● Alıntı metin:
# # # # # # #

İşçi Partisi gönüllüleri bu turları Croydon Central'ın farklı yerlerinde günde birkaç defa organize olarak gerçekleştiriyor.
Muhafazakar Parti'nin Croydon'da iki yıl içinde 500 öğretmenin görevine son verme ve devlet okullarının bütçesinden 20 milyon sterlin kesme kararı, İşçi Partisi'nin oy toplamak adına en çok karşı çıktığı yerel sorunlardan.
İşçi Partisi'nin gönülleriyle kapı kapı dolaşırken karşımıza çıkan bir seçmen, "Tabii ki size vereceğim" diyor coşkuyla.
Nedenini sorduğumda ise Jeremy Corbyn'in politikalarına işaret ediyor.
İşçi Partisi gönüllülerinden 29 yaşında ve işsiz olan Rachel, "Muhafazakarlar bir zamanlar ülke olarak gurur duyduğumuz her şeyi mahvetti, o yüzden onlardan kurtulmamız gerekiyor. Sağlık sistemi, konut piyasası, eğitim sistemi, sosyal yardım, polis, her şeyi mahvettiler" diyor.

# # # # # # #

● Yapılacak görevler:
**1)** Croydon'daki seçim kampanyasını anlatan metne göre Muhafazakar Parti, Croydon'da devlet okullarının bütçesinden ne kadar kesinti yapmaya karar vermiş?
**2)** Croydon'daki seçim kampanyasını anlatan metni son cümlesinin ardından sürdürün.

● Verilen bilgiler:
# # # # # # #

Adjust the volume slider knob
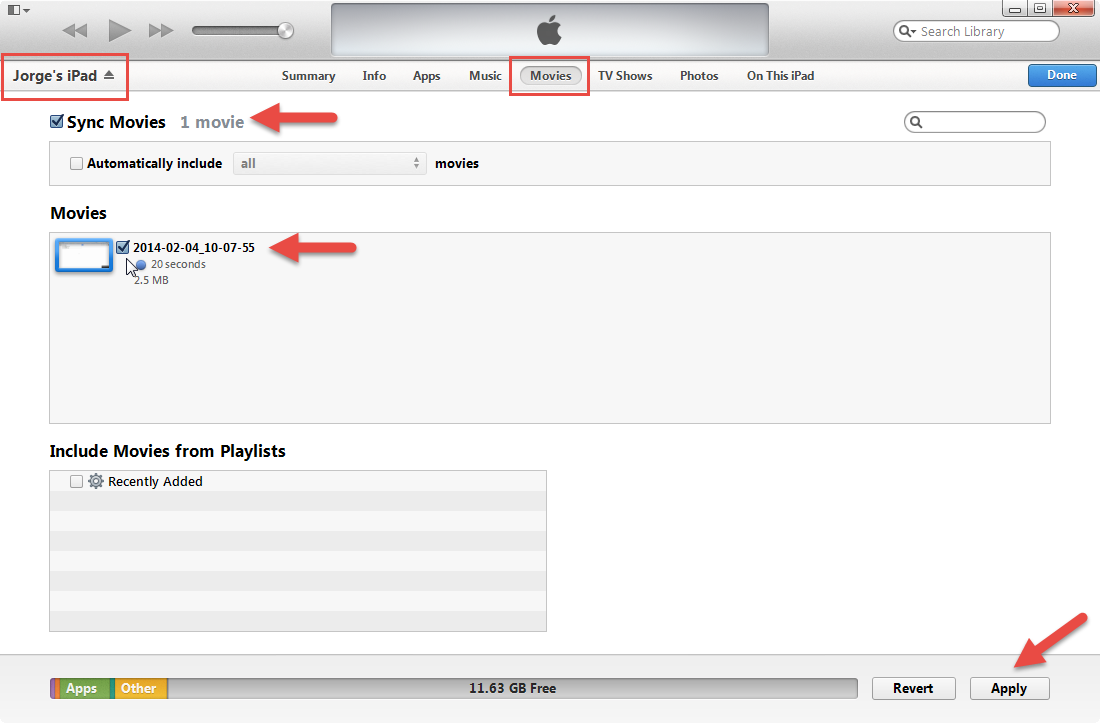 coord(287,31)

# # # # # # #

● Cevaplar:
**1)** 20 milyon sterlin.

**2)**
Yine partinin gönüllerinden 60 yaşındaki Beth, Brexit referandumunda Avrupa Birliği'nde kalma yanlısı oy verdiğini, ancak AB'den çıkılacaksa bile ortak pazarın sürdürülmesi gerektiğini söylüyor.
Önümüzdeki yıl Fransa'da üniversiteye başlayacak olan 18 yaşındaki Bart ise, "Babam Belçika ve Makedonya vatandaşı, annem ise İngiliz vatandaşı. Çocukluğumdan beri bana 'Sen İngilizsin ve bir Avrupalısın' denerek yetiştirildim. Ancak eğer Brexit olacaksa tek pazar ve serbest dolaşım olmalı. İngiltere'nin olabildiğince açık kalmasını istiyorum" açıklamasında bulunuyor.
71 yaşındaki Richard, saatlerdir beraber kapı kapı dolaştıklarını vurgulayarak, "İşte bu ortak ruh için İşçi Partisi'ni destekliyorum" diyor.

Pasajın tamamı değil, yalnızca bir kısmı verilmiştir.